# Objectif
Citez fidèlement le passage du texte ci-dessous sur la stratégie de lutte contre le système prostitutionnel compris entre « La Fédération des » et « de la justice. », ces deux extrémités incluses.

── Texte à lire ──

Présentation de la Nouvelle stratégie nationale de lutte contre le système prostitutionnel

La Fédération des acteurs de la solidarité a participé, ce jeudi 2 mai, à la présentation de la nouvelle stratégie interministérielle de lutte contre le système prostitutionnel, en présence de la Ministre Aurore Bergé, chargée de l’Egalité entre les femmes et les hommes et de la lutte contre les discriminations, du Ministre de la santé Frédéric Valletoux et des représentants des ministères de l’intérieur et de la justice.

A cette occasion, la Ministre a réaffirmé la position abolitionniste de la France, et la poursuite des engagements préalablement pris lors de la loi 13 avril 2016, visant à renforcer la lutte contre le système prostitutionnel et à accompagner les personnes en situation de prostitution. Cette nouvelle stratégie interministérielle annoncée doit permettre de renforcer à la fois la loi existante, en harmonisant les pratiques, notamment des commissions départementales de lutte contre la prostitution (CDLP), pour garantir une application de la loi égale pour toutes et tous partout sur le territoire, et aussi proposer des mesures adaptées à l’évolution des pratiques prostitutionnelles, dites « 2.0 ».

───
── Lignes ──

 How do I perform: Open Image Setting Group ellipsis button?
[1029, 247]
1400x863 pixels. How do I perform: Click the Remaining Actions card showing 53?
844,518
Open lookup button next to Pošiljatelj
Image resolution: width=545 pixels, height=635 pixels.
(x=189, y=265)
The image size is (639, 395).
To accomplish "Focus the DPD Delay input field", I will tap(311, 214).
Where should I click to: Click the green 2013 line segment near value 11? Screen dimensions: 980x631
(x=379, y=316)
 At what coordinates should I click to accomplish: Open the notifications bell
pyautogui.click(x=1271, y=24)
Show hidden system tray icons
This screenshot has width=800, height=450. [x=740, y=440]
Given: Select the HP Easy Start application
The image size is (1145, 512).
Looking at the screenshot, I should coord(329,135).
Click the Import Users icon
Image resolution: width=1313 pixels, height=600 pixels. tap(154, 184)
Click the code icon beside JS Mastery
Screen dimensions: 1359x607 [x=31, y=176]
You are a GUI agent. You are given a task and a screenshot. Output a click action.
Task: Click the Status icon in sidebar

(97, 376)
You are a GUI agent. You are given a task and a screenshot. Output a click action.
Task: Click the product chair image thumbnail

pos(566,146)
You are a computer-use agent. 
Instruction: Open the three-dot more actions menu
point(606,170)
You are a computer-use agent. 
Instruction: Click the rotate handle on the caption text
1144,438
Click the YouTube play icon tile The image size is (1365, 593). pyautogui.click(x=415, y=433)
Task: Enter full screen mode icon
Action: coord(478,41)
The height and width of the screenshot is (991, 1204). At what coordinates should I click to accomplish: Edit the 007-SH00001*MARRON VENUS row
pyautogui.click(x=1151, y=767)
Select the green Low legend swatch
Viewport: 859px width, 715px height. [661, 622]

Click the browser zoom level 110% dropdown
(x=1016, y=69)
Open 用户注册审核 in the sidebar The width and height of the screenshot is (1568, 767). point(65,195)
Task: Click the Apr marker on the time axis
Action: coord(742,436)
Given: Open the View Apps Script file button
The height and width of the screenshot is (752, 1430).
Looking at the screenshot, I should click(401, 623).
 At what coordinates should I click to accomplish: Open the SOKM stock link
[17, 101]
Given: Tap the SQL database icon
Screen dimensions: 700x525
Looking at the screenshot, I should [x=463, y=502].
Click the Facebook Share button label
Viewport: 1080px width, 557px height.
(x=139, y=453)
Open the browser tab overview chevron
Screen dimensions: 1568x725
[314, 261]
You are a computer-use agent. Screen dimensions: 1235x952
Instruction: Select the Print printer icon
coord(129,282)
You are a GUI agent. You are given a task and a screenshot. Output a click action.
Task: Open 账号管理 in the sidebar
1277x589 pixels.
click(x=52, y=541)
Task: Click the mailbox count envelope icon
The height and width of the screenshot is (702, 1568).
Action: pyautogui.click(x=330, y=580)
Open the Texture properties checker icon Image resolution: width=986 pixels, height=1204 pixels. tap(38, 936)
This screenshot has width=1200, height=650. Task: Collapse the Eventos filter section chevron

───

# Réponse écrite
La Fédération des acteurs de la solidarité a participé, ce jeudi 2 mai, à la présentation de la nouvelle stratégie interministérielle de lutte contre le système prostitutionnel, en présence de la Ministre Aurore Bergé, chargée de l’Egalité entre les femmes et les hommes et de la lutte contre les discriminations, du Ministre de la santé Frédéric Valletoux et des représentants des ministères de l’intérieur et de la justice.